If you don't like writing `if err!=nil {...}` throughout your code base surely you can just create some middleware function in its own package that has switch statements based on error cases. Checking for errors frequently in the running of the code is more or less a Good Thing.


I see this a lot in example code and I hate it. Don't hand off error handling to some other function, return then and there, bubbling up whatever went wrong.

Most of the time the receiver is swallowing the error or spitting it to stdout, so why bother


I don't see how a switch statement helps you avoid checking for errors when methods you use return errors, and a lot of methods return errors.


You can pass functions to functions (https://play.golang.org/p/XNMtrDUDS0).

So you can do (sans syntax):

    ErrorCheckerFunc(fn myParams -> MyFunc(myParams), "message")

    ErrorCheckerFunc(fn myParams2 -> MyFunc2(myParams2), "message2")
etc...

and then the actual function:

    ErrorCheckerFunc(fn myFunc, message){
     returnVal, returnError = myFunc();
     switchError:
      case error is foo:
       print error
      case error is bar: 
       log error print "error logged"
      ...
      case n+1 etc

      // you can handle message in a similar way to get 
      // cases by function names, and if you have elixir
      // style quote unquote metaprogramming in Golang you might just be able to get function names based on passed function - I don't think this is in the language spec though it may be possible to do some other way.

      if error not nil do switchError(error)
       return RuhRoh
      else
       return returnVal
    }
It's not so bad, it's just a middleware.


I'm not clear on what exactly you're trying to represent here, but it looks like something that wouldn't work with Go's type system.
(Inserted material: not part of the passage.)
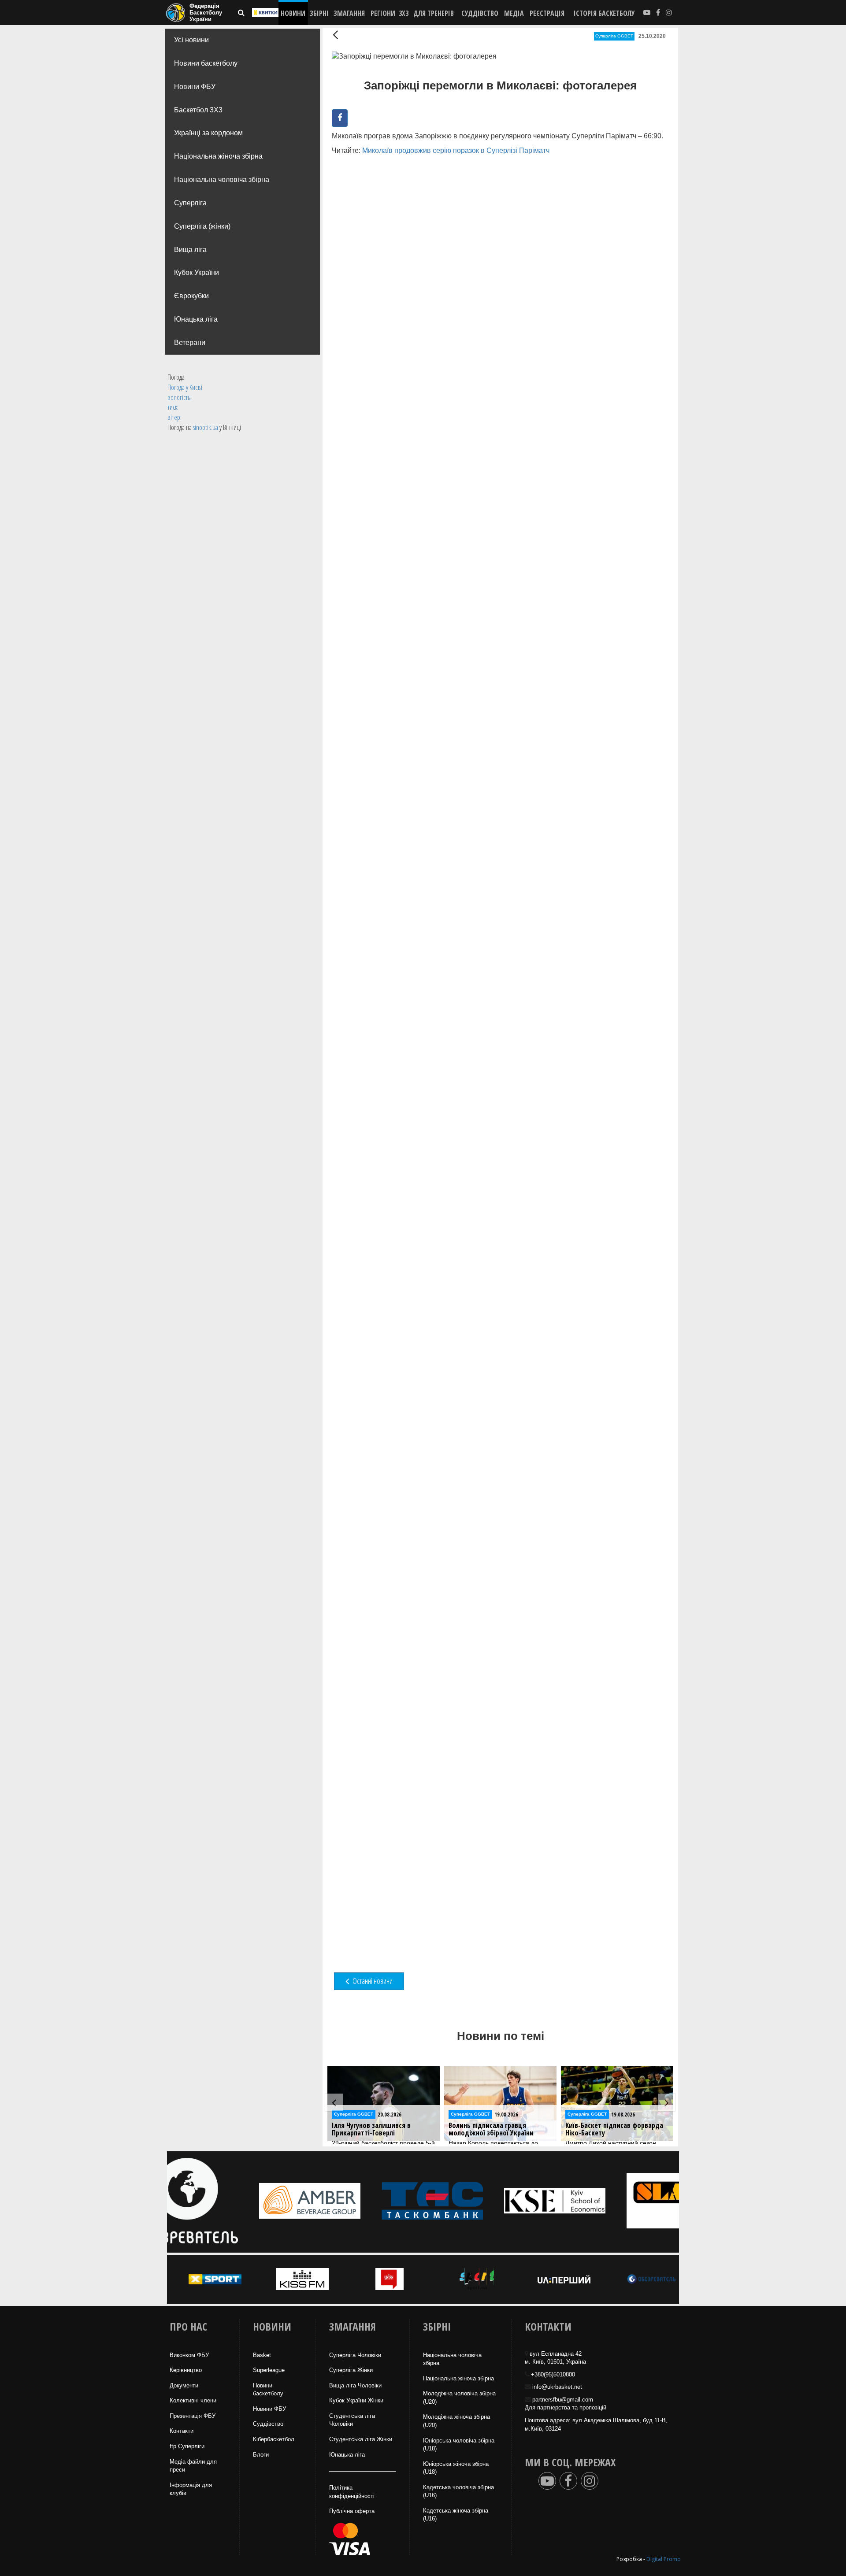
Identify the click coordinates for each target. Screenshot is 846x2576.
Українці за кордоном (208, 133)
ErrorCheckerFunc would need to always have the same return type and accept a function with the same type signature.


If only there was a way to make a single function work with multiple different types. A way to "genericize" it, you might say.

Alas, that's obviously completely impossible. Such a thing is beyond the capabilities of us mortal programmers. But maybe one day PL researchers will discover a way. One day...


Rob Pike would rather use a for loop than map or filter.. so yeah don’t dream too big

https://github.com/robpike/filter


That's kind of awesome code though. I learned things about go looking through how he implemented reduce. Thank you for sharing it.


Do or do not, there is no 'try'.


Thank God!


God codes in C, and uses three space tabs.


I have seen a code base in the high six digits of LOC that is written with three space tabs. Ack.


I'd definitely be interested in knowing what His take on error handling is.


It's undefined and implementation specific.

Or maybe she took the approach Linus did with git and just let it crap out and start clean next big bang.


I am pretty sure He uses lisp^H^H^H^H perl:

https://imgs.xkcd.com/comics/lisp.jpg


Why three spaces?


One each for the Father, the Son, and the Holy Ghost.


Or for the pagans out there, the underworld, the earth, and the heavens.


No wonder people are leaving in droves for Go++.


I hope somebody submits a "Do" and a "Do Not" amendment. Think of Yoda.